O Hospital é descrito com bastante pormenor, tanto na sua estrutura como nos recursos financeiros e humanos envolvidos. Neste aspecto, o Autor tem o cuidado de citar inúmeras pessoas que deram o seu contributo abnegado e por isso foram agraciadas pela CV e pelo Ministério da Guerra. Destaca entre outras o Grupo Auxiliar das Damas Enfermeiras que, segundo diz, materializou a primeira vez que o Exército incluiu mulheres nas suas fileiras.

Percebe-se que o Hospital era confortável, que os doentes se sentiam bem tratados e que foram numerosos os serviços prestados (no total, 36 347 dias de hospitalização). Além dos nossos soldados o Hospital tratou prisioneiros e prestou cuidados de saúde à população civil.

Perante tantas e tão boas referências não admira que, desmantelado o Hospital, a Comuna de Ambleteuse tivesse oferecido espaço para se erguer um memorial. Este ficou no local de entrada do recinto hospitalar e a Comuna reconhecida comprometeu-se a cuidar dele com a maior atenção.

O Almirante Luís Gonzaga Ribeiro, segundo nos relata, enquanto presidente da CVP, visitou o monumento em 1990. Ao longo dos anos alguma deterioração natural foi reparada e a promessa da Comuna de Ambleteuse continuou a ser cumprida. Lá está o monumento “Á memória dos soldados portugueses mortos na Guerra 1914-1918” e nele também implícita a homenagem ao pessoal da CVP.
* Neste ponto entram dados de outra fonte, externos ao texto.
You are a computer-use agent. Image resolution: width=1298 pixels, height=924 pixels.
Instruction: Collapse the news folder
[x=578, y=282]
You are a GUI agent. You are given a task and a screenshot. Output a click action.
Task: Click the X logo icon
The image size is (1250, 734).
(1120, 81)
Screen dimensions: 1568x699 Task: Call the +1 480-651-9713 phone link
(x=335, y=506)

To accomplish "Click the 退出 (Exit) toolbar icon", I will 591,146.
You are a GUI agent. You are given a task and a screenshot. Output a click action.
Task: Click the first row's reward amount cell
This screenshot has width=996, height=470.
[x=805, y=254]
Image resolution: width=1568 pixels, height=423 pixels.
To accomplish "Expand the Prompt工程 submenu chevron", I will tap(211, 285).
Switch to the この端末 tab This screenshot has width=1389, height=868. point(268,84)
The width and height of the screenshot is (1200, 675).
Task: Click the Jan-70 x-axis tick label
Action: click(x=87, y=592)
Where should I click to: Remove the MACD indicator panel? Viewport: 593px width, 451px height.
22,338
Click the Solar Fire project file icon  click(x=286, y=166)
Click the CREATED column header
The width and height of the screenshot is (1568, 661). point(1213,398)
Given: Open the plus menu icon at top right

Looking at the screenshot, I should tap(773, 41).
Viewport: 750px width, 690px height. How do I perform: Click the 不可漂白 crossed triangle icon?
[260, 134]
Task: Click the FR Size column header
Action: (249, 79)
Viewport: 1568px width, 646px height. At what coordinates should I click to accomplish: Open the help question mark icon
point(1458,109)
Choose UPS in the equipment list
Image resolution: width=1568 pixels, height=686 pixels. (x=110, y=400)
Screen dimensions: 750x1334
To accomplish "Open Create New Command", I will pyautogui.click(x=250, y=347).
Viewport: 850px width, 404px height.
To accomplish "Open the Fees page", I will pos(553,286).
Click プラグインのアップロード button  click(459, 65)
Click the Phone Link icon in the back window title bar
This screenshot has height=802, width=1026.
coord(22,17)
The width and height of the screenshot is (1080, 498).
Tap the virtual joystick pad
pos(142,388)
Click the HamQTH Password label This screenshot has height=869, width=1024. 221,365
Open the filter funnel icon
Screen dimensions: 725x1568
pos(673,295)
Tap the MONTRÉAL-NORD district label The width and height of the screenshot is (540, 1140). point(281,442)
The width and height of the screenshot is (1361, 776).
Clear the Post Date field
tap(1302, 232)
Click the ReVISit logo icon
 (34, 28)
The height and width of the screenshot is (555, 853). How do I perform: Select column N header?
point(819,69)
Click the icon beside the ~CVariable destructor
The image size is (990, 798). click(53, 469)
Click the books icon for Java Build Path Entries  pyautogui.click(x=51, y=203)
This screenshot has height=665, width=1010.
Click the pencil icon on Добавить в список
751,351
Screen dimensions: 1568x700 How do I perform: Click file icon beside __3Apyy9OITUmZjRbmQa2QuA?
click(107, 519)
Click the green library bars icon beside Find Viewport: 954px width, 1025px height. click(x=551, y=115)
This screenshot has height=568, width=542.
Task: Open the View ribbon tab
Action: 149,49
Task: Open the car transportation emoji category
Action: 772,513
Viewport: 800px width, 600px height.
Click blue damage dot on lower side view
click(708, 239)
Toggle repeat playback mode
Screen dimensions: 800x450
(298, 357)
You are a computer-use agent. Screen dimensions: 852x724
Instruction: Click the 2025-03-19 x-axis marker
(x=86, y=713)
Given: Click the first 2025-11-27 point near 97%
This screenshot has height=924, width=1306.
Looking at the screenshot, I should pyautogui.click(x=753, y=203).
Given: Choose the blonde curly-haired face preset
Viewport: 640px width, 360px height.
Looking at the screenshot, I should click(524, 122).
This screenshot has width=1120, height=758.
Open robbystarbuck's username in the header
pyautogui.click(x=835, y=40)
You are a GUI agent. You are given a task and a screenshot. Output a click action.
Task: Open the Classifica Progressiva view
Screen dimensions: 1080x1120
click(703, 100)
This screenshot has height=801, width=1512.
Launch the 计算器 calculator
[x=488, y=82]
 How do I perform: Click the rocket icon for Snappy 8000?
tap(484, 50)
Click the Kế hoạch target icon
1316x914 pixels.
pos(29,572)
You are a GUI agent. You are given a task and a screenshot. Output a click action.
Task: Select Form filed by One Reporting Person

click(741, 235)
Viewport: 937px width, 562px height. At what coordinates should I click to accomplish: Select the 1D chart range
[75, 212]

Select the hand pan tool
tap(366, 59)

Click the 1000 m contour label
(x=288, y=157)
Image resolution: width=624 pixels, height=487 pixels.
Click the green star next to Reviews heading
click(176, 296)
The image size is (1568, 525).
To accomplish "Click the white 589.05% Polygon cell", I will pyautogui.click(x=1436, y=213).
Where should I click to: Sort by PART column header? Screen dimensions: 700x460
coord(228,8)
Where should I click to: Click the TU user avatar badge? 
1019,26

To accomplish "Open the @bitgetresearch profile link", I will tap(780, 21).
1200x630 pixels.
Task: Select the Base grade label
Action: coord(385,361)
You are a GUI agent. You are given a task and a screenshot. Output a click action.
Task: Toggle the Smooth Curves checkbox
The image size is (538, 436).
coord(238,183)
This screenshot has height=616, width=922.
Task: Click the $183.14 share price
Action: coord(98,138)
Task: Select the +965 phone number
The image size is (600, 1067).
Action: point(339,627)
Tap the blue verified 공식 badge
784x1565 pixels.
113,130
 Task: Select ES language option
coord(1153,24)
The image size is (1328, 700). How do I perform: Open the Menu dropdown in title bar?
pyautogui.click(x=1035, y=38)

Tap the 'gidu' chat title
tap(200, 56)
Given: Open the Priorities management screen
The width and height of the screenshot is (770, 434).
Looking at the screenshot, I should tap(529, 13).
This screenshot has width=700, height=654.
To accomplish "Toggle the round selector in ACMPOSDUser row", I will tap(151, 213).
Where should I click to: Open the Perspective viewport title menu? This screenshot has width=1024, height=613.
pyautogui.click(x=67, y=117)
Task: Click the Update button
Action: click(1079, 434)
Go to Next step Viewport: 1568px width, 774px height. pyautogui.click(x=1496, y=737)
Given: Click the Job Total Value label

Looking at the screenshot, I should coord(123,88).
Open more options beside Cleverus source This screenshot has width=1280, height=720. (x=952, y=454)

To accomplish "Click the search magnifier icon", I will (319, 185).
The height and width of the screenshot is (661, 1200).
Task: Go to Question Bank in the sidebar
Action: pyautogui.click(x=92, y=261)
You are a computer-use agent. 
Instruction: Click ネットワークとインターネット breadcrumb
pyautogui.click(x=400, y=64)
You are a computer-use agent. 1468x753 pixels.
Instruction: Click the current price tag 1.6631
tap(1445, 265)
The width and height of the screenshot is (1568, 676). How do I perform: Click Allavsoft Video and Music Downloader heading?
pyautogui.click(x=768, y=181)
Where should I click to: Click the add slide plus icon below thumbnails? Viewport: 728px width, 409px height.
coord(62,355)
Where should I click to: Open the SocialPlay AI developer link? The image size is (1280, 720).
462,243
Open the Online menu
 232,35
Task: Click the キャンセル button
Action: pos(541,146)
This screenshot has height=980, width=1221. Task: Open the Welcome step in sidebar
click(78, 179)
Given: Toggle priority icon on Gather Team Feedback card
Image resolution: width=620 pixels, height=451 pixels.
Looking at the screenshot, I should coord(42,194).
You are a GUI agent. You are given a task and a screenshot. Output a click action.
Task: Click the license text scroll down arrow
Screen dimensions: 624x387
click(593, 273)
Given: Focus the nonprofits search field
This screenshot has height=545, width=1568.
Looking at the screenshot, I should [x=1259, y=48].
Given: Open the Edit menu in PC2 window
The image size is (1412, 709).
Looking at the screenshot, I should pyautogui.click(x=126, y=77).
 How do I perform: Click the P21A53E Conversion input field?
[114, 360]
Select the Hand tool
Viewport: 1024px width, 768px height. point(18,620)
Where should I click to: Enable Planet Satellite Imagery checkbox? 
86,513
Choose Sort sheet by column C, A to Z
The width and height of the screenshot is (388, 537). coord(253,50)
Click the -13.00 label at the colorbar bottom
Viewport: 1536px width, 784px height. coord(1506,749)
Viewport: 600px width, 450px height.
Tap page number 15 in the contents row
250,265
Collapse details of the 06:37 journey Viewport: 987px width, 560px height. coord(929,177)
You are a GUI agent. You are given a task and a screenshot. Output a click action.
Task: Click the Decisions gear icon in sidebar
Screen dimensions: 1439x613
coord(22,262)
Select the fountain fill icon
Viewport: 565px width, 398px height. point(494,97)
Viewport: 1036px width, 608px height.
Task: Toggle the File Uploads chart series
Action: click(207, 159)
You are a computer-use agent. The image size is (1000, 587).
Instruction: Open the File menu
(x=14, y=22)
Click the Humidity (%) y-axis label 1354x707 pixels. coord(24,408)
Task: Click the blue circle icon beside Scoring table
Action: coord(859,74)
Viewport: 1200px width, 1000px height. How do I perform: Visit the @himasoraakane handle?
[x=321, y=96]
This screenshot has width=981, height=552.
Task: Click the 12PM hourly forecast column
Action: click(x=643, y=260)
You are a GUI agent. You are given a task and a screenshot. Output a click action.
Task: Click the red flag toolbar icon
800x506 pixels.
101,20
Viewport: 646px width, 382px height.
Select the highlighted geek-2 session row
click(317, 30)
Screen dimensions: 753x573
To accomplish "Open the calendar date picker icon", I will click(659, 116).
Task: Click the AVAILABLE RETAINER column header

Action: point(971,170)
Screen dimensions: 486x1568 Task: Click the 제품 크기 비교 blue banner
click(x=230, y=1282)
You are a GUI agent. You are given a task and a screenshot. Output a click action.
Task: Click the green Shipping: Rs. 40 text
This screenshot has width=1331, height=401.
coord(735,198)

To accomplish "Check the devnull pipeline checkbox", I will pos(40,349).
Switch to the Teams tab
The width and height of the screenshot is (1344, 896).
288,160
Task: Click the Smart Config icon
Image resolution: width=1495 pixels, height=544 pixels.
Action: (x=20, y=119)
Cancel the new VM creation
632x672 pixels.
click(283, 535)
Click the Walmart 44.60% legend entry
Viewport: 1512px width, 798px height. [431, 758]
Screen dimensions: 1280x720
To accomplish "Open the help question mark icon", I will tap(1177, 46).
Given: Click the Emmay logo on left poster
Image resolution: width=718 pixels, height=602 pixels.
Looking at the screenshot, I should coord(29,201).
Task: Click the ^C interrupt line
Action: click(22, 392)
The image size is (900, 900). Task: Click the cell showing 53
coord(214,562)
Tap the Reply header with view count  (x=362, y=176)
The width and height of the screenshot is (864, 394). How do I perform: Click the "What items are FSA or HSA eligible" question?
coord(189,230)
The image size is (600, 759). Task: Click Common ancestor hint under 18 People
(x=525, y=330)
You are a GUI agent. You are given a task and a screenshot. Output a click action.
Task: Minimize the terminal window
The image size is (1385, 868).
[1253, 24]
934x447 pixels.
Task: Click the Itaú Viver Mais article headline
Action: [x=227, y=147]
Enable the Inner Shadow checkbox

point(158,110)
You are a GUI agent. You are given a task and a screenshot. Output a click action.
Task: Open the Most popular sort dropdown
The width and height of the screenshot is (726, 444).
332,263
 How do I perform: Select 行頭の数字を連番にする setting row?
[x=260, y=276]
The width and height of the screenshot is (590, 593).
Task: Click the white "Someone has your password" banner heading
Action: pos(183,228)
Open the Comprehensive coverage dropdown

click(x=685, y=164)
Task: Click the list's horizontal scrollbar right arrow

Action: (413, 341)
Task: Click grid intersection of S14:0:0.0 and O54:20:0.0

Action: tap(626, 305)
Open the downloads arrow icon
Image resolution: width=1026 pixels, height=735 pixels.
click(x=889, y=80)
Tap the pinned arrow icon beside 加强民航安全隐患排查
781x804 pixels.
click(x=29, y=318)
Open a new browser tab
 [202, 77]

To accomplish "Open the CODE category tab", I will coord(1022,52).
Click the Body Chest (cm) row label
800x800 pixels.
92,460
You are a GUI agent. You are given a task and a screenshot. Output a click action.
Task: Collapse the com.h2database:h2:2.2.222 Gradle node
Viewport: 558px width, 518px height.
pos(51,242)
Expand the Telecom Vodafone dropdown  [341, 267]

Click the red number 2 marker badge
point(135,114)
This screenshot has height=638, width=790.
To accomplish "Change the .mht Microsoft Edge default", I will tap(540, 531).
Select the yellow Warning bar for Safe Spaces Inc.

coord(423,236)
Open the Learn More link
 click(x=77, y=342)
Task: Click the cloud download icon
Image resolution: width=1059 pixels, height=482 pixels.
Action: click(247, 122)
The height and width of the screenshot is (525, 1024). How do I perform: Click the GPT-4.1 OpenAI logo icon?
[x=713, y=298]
Toda esta intervenção da CVP nas várias frentes de batalha na 1ª Grande Guerra valeu-lhe a concessão do Grau de Grande Oficial da Ordem de Torre Espada de Valor Lealdade e Mérito, em Março de 1919. No livro reproduz-se o Decreto nº 5295 de onde saliento os rasgados elogios aos três hospitais que “mantiveram uma média de 1000 hospitalizados diários, cuidadosamente formados pela Sociedade da Cruz Vermelha, prestando extraordinários serviços a oficiais e soldados do nosso exército feridos gravemente em diferentes combates, auxiliando eficazmente o Serviço de Saúde do Exército, etc. etc.”.

Comentário final

Creio que o Senhor Almirante Gonzaga Ribeiro prestou mais um relevante serviço à Cruz Vermelha e aos portugueses ao publicar este livro. A revisão histórica, séria, concisa, bem fundamentada de diversas intervenções da Cruz Vermelha no primeiro quartel do século XX faz jus ao valor da Instituição e ao mérito dos que a serviram. Por outro lado, perante as elevadas qualidades demonstradas na ajuda humanitária, em defesa da vida, da saúde e da dignidade da pessoa humana, esta obra insta-nos a colaborar sem reticências.

A terminar, não posso deixar de referir os excelentes Prefácio e Posfácio contendo apreciações sintéticas e elogiosas da Obra. Maria Dulce Simões fala-nos do “relevante labor de investigação, contributo para futuros estudos”, do conceito de aldeia global muito enraizado no Autor, do contributo para o desenvolvimento organizacional na área do trabalho humanitário. Augusto Moutinho Borges salienta o ineditismo do trabalho, os relatos tocantes, a visão interdisciplinar, a confirmação dos valores da Cruz Vermelha.

A meu ver merece ainda um elogio a Editora By The Book. O seu logótipo faz logo antever toda a preocupação com o design gráfico que se encontra refletida na excelente apresentação do livro. Outras características notáveis desta editora já nos tínhamos apercebido por outros trabalhos, nomeadamente, em “Médicos e Sociedade” coordenado por Barros Veloso.

Esta obra, “Retrato da Cruz Vermelha”, é pois, uma profissão de fé optimista, proposta por alguém que conhece bem a organização, os seus valores e princípios, os esforços necessários e as adversidades a ultrapassar para os levar à prática. Optimismo quanto ao futuro, mas ancorado num notável percurso de 150 anos, em que geração após geração, campanha após campanha, se foi construindo e pondo em prática a tal “cultura da CVP”. Todos os sinais aqui recolhidos levam a supor que assim se prosseguiu desde os anos vinte do século passado até hoje e que assim se prosseguirá sempre no futuro.